» Exercise
Set down exactly, from the records below, the line with "ogórków małosolnych (45, 505)" through the line with "Sklep z eBookami (69, 2525)", and nothing else.

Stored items
--- --- ---
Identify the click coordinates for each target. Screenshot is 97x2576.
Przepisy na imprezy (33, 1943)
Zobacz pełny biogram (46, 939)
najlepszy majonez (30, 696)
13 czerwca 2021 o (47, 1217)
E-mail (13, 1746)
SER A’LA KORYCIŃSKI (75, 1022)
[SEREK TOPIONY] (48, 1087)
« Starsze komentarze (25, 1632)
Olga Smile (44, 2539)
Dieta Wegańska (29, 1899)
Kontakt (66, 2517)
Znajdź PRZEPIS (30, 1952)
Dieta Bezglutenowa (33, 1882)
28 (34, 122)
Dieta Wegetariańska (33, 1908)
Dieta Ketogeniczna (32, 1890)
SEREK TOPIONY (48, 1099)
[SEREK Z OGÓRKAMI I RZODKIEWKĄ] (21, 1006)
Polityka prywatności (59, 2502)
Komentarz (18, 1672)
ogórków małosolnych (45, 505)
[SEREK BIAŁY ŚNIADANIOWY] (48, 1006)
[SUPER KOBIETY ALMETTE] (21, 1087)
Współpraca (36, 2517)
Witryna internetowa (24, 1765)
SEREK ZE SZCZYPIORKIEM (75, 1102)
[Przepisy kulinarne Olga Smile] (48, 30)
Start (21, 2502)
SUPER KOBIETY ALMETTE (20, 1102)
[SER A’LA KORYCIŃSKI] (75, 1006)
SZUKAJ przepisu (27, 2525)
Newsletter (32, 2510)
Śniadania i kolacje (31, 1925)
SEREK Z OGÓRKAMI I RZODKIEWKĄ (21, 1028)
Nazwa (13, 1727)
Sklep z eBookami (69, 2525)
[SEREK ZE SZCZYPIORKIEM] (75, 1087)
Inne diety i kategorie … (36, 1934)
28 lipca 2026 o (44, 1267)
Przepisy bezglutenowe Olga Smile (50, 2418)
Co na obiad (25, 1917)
--- --- ---
» Response area
ogórków małosolnych (45, 505)
[SEREK BIAŁY ŚNIADANIOWY] (48, 1006)
[SUPER KOBIETY ALMETTE] (21, 1087)
Współpraca (36, 2517)
Witryna internetowa (24, 1765)
SEREK ZE SZCZYPIORKIEM (75, 1102)
[Przepisy kulinarne Olga Smile] (48, 30)
Start (21, 2502)
SUPER KOBIETY ALMETTE (20, 1102)
[SER A’LA KORYCIŃSKI] (75, 1006)
SZUKAJ przepisu (27, 2525)
Newsletter (32, 2510)
Śniadania i kolacje (31, 1925)
SEREK Z OGÓRKAMI I RZODKIEWKĄ (21, 1028)
Nazwa (13, 1727)
Sklep z eBookami (69, 2525)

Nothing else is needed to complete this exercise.